● Exercise goal: Each record below must be returned exactly, with no line left out.

*** Supplied data ***

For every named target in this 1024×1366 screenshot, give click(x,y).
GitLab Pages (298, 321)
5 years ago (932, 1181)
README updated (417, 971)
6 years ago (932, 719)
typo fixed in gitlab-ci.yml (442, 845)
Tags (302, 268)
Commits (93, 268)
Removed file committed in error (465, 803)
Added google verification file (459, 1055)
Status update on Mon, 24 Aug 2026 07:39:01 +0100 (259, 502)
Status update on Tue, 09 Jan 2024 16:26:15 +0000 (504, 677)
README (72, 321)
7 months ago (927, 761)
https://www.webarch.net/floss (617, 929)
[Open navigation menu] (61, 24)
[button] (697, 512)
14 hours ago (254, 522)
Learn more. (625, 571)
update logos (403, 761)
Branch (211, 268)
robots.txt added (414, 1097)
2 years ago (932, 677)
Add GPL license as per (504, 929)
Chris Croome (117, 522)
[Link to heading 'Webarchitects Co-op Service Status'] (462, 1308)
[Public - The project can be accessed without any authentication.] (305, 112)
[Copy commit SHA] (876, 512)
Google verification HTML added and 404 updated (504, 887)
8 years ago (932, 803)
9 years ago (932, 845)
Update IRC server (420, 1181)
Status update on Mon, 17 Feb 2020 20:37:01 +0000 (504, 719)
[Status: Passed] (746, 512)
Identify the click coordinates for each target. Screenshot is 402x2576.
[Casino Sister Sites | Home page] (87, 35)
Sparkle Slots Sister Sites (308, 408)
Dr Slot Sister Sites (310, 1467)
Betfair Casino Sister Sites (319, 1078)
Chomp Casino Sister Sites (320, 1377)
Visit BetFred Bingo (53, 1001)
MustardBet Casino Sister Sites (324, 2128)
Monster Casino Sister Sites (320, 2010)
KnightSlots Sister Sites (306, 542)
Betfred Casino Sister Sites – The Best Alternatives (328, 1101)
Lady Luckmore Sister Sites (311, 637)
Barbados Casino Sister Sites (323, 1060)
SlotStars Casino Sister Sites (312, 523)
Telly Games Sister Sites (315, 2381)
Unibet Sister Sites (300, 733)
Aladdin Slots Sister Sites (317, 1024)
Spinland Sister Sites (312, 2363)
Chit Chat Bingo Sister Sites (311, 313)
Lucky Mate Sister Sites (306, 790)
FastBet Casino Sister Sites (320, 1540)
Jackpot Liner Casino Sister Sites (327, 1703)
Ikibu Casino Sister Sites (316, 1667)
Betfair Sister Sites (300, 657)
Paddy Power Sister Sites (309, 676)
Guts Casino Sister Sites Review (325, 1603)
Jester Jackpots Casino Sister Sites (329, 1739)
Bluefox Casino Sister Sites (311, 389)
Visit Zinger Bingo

*** End of Supplied data ***

● Output below:
For every named target in this 1024×1366 screenshot, give click(x,y).
GitLab Pages (298, 321)
5 years ago (932, 1181)
README updated (417, 971)
6 years ago (932, 719)
typo fixed in gitlab-ci.yml (442, 845)
Tags (302, 268)
Commits (93, 268)
Removed file committed in error (465, 803)
Added google verification file (459, 1055)
Status update on Mon, 24 Aug 2026 07:39:01 +0100 (259, 502)
Status update on Tue, 09 Jan 2024 16:26:15 +0000 (504, 677)
README (72, 321)
7 months ago (927, 761)
https://www.webarch.net/floss (617, 929)
[Open navigation menu] (61, 24)
[button] (697, 512)
14 hours ago (254, 522)
Learn more. (625, 571)
update logos (403, 761)
Branch (211, 268)
robots.txt added (414, 1097)
2 years ago (932, 677)
Add GPL license as per (504, 929)
Chris Croome (117, 522)
[Link to heading 'Webarchitects Co-op Service Status'] (462, 1308)
[Public - The project can be accessed without any authentication.] (305, 112)
[Copy commit SHA] (876, 512)
Google verification HTML added and 404 updated (504, 887)
8 years ago (932, 803)
9 years ago (932, 845)
Update IRC server (420, 1181)
Status update on Mon, 17 Feb 2020 20:37:01 +0000 (504, 719)
[Status: Passed] (746, 512)
Identify the click coordinates for each target. Screenshot is 402x2576.
[Casino Sister Sites | Home page] (87, 35)
Sparkle Slots Sister Sites (308, 408)
Dr Slot Sister Sites (310, 1467)
Betfair Casino Sister Sites (319, 1078)
Chomp Casino Sister Sites (320, 1377)
Visit BetFred Bingo (53, 1001)
MustardBet Casino Sister Sites (324, 2128)
Monster Casino Sister Sites (320, 2010)
KnightSlots Sister Sites (306, 542)
Betfred Casino Sister Sites – The Best Alternatives (328, 1101)
Lady Luckmore Sister Sites (311, 637)
Barbados Casino Sister Sites (323, 1060)
SlotStars Casino Sister Sites (312, 523)
Telly Games Sister Sites (315, 2381)
Unibet Sister Sites (300, 733)
Aladdin Slots Sister Sites (317, 1024)
Spinland Sister Sites (312, 2363)
Chit Chat Bingo Sister Sites (311, 313)
Lucky Mate Sister Sites (306, 790)
FastBet Casino Sister Sites (320, 1540)
Jackpot Liner Casino Sister Sites (327, 1703)
Ikibu Casino Sister Sites (316, 1667)
Betfair Sister Sites (300, 657)
Paddy Power Sister Sites (309, 676)
Guts Casino Sister Sites Review (325, 1603)
Jester Jackpots Casino Sister Sites (329, 1739)
Bluefox Casino Sister Sites (311, 389)
Visit Zinger Bingo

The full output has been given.